Task brief: Please print the entries below exactly, from the line with "Open the #maldives" through the line with "Image resolution: width=518", including both of those lines and leaving out all others.

Saved entries:
____

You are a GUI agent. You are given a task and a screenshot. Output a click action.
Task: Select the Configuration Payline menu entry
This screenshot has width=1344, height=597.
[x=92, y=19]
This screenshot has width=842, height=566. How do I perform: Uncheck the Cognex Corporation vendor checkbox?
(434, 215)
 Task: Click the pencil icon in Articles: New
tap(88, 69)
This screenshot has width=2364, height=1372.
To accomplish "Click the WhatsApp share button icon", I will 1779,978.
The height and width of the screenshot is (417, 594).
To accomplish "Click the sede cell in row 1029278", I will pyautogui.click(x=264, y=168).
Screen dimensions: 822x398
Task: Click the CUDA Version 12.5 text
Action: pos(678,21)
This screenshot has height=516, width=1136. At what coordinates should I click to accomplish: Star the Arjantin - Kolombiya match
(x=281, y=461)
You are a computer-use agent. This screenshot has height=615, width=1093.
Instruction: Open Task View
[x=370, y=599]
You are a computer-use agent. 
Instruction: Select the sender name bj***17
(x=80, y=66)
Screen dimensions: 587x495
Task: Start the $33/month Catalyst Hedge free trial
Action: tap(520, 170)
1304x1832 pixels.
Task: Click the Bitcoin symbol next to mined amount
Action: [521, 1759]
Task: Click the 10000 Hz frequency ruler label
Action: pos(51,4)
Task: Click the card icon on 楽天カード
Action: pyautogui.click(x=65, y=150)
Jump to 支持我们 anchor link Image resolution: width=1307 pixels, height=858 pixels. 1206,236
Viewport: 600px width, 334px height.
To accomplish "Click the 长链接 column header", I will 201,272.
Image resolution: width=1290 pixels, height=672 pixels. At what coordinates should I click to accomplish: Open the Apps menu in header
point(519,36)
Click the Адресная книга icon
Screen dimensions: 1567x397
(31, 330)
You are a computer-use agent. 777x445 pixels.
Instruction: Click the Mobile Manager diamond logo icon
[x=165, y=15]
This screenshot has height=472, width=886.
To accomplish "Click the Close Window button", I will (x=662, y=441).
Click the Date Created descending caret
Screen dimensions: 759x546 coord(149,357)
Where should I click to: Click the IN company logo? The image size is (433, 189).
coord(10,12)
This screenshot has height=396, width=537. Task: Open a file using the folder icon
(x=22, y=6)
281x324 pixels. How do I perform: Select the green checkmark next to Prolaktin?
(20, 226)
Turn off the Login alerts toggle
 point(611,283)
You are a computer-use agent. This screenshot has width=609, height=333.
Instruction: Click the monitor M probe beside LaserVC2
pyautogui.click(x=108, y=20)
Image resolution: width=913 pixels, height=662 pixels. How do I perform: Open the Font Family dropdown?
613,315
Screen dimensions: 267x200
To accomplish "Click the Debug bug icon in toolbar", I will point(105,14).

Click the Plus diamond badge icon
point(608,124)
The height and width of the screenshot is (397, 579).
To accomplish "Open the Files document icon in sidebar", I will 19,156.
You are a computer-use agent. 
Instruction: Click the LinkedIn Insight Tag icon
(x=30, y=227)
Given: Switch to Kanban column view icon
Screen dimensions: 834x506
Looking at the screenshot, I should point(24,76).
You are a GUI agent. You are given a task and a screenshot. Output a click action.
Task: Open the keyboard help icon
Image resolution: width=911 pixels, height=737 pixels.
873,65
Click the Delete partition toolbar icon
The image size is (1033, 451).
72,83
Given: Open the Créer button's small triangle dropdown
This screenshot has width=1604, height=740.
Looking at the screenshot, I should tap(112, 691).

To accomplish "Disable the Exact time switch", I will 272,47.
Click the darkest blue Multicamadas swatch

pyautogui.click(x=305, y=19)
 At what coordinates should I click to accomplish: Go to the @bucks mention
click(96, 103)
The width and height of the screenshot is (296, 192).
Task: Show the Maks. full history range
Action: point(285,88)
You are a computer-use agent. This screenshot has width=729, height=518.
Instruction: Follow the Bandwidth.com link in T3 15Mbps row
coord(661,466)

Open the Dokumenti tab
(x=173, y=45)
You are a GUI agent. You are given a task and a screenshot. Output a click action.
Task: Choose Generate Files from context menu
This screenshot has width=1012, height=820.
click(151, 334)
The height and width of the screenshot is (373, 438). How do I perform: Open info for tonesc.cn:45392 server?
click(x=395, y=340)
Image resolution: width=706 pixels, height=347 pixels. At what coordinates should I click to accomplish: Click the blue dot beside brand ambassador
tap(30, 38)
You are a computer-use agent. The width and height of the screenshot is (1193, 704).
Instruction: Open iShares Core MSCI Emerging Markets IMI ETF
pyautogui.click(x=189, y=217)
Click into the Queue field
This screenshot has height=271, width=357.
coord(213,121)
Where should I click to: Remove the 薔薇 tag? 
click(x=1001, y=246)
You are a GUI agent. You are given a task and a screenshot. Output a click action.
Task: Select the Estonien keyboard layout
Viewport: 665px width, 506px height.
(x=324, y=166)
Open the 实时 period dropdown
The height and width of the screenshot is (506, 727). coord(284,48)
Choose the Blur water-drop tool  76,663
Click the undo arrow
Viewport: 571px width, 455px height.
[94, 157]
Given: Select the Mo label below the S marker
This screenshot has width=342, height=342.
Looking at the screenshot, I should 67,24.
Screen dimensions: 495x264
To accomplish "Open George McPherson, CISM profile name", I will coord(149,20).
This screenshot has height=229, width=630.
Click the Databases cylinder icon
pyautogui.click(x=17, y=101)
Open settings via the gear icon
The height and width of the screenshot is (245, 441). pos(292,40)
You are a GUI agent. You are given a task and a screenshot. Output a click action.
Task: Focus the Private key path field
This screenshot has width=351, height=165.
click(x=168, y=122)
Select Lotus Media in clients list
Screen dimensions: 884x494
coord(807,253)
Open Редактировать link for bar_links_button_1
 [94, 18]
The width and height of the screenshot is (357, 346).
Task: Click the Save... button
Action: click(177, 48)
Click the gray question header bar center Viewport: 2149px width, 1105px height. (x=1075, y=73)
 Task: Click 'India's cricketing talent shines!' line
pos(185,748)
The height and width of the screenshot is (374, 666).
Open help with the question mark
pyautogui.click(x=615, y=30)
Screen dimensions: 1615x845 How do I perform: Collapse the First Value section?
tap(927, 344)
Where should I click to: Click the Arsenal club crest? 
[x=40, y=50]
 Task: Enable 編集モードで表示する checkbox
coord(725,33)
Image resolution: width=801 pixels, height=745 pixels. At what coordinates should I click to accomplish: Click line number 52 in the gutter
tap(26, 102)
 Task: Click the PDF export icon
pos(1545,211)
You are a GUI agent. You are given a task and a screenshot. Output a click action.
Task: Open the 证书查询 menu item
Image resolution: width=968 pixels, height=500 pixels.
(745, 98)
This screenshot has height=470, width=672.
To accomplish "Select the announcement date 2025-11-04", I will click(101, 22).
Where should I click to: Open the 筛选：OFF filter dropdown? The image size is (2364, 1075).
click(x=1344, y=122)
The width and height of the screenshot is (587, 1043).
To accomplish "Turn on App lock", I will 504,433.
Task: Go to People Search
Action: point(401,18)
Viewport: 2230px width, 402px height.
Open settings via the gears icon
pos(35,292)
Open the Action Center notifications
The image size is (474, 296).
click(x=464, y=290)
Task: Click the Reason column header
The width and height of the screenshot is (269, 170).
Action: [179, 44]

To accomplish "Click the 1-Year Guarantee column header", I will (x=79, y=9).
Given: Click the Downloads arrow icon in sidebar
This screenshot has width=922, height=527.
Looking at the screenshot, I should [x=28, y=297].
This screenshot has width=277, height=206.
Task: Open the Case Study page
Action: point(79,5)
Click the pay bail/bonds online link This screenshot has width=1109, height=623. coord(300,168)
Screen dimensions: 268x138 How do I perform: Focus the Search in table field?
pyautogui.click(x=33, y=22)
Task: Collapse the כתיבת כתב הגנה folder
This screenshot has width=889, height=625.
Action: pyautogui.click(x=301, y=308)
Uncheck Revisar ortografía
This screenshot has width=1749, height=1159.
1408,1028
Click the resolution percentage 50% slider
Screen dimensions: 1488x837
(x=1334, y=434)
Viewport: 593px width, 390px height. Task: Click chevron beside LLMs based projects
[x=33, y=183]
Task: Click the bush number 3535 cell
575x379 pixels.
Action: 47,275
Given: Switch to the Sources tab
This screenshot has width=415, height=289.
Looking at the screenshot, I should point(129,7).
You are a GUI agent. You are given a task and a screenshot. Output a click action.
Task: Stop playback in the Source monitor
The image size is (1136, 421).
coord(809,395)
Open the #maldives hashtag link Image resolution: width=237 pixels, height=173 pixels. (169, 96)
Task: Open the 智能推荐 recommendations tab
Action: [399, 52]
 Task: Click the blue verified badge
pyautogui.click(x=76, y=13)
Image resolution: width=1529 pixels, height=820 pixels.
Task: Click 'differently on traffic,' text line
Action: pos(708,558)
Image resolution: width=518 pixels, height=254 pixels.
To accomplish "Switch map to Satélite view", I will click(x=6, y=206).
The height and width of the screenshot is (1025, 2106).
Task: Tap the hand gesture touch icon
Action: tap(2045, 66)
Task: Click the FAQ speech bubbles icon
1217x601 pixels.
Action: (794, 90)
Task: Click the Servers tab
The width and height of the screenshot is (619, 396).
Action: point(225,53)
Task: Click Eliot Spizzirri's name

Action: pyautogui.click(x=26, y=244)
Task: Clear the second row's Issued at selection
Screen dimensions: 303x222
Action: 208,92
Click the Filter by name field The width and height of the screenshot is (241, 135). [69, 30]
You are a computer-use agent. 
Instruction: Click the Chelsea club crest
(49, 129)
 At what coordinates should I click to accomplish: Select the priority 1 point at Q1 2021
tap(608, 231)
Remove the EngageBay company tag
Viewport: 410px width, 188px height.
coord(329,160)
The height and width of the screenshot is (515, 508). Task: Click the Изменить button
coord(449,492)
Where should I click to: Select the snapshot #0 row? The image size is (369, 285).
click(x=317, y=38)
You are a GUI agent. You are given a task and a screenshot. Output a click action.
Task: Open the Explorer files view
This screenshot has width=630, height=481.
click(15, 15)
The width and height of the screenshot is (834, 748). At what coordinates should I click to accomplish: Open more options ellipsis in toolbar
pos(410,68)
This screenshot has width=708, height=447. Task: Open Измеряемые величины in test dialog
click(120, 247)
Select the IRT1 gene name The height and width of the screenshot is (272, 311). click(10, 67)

____

Your response:
Open the #maldives hashtag link Image resolution: width=237 pixels, height=173 pixels. (169, 96)
Task: Open the 智能推荐 recommendations tab
Action: [399, 52]
 Task: Click the blue verified badge
pyautogui.click(x=76, y=13)
Image resolution: width=1529 pixels, height=820 pixels.
Task: Click 'differently on traffic,' text line
Action: pos(708,558)
Image resolution: width=518 pixels, height=254 pixels.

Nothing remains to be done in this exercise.